EXTRACT:
____________

SenTopX: Benchmark for User Sentiment on Various Topics
Hina Qayyum, Muhammad Ikram, Benjamin Zhao, Ian Wood, Mohamad Ali Kaafar, Nicolas Kourtellis
TL;DR
SenTopX addresses the lack of longitudinal toxicity data on Twitter by assembling 143K users and 293M tweets from 2007–2021. It employs a contextualized topic model with BerTweet embeddings to extract 200 topics, categorizes them into eight groups, and computes per-user CPVs to form eight user groups. Toxicity is then analyzed across these groups using 16 Perspective API models, revealing distinct patterns such as elevated toxicity in the Everyday group and high toxicity across all metrics in Entertainment, with moderation implications. The dataset and methodology provide a robust framework for longitudinal toxicity research and platform moderation, with public availability for further exploration.

____________

TO DO: Extend the summary of the SenTopX benchmark from the point where it stops. The material that follows stands apart from the SenTopX summary above.

Items from a data source:
____________

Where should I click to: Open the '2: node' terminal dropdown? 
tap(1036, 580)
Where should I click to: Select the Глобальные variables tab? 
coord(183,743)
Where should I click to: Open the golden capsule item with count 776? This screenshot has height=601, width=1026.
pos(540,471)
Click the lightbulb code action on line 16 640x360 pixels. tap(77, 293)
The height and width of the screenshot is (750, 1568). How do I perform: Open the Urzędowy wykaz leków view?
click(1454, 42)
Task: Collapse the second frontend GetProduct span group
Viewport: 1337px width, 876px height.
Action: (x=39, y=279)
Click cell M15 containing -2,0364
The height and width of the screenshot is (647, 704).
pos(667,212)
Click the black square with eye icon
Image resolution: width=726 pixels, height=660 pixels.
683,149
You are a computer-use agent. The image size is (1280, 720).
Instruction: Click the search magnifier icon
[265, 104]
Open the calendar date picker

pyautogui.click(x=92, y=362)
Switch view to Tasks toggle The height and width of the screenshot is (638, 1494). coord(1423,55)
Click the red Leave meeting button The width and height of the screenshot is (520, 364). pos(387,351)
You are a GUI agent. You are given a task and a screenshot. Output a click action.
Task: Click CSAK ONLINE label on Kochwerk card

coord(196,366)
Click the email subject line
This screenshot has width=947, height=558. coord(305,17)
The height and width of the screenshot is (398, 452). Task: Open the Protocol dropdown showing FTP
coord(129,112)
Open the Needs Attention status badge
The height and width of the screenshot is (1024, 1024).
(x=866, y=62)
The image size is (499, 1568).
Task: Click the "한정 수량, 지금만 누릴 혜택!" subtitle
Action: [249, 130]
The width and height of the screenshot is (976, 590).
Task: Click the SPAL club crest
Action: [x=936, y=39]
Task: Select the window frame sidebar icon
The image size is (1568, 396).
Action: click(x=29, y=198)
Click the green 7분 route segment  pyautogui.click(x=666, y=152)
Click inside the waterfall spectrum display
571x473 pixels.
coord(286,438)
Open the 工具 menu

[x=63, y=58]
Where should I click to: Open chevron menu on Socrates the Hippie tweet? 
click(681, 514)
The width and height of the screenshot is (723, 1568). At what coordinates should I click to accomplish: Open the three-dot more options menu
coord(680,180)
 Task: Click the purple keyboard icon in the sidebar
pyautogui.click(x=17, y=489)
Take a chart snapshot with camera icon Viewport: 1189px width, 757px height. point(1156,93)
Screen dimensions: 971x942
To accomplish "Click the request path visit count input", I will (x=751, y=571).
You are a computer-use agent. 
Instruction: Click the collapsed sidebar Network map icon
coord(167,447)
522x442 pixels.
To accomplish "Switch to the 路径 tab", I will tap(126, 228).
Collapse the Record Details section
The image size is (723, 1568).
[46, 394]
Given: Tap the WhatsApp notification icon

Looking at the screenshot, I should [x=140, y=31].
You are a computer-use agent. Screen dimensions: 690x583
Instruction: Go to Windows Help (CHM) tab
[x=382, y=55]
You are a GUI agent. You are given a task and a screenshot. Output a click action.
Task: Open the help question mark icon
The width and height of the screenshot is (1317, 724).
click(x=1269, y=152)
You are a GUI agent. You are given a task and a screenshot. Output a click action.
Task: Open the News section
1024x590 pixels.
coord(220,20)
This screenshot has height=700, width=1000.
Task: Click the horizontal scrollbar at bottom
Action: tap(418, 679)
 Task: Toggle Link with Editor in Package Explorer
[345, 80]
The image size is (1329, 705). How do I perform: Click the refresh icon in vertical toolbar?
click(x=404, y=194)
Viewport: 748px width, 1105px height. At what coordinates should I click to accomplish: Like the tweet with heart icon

____________

ANSWER TO THIS TASK:
Abstract
Toxic sentiment analysis on Twitter (X) often focuses on specific topics and events such as politics and elections. Datasets of toxic users in such research are typically gathered through lexicon-based techniques, providing only a cross-sectional view. his approach has a tight confine for studying toxic user behavior and effective platform moderation. To identify users consistently spreading toxicity, a longitudinal analysis of their tweets is essential. However, such datasets currently do not exist. This study addresses this gap by collecting a longitudinal dataset from 143K Twitter users, covering the period from 2007 to 2021, amounting to a total of 293 million tweets. Using topic modeling, we extract all topics discussed by each user and categorize users into eight groups based on the predominant topic in their timelines. We then analyze the sentiments of each group using 16 toxic scores. Our research demonstrates that examining users longitudinally reveals a distinct perspective on their comprehensive personality traits and their overall impact on the platform. Our comprehensive dataset is accessible to researchers for additional analysis.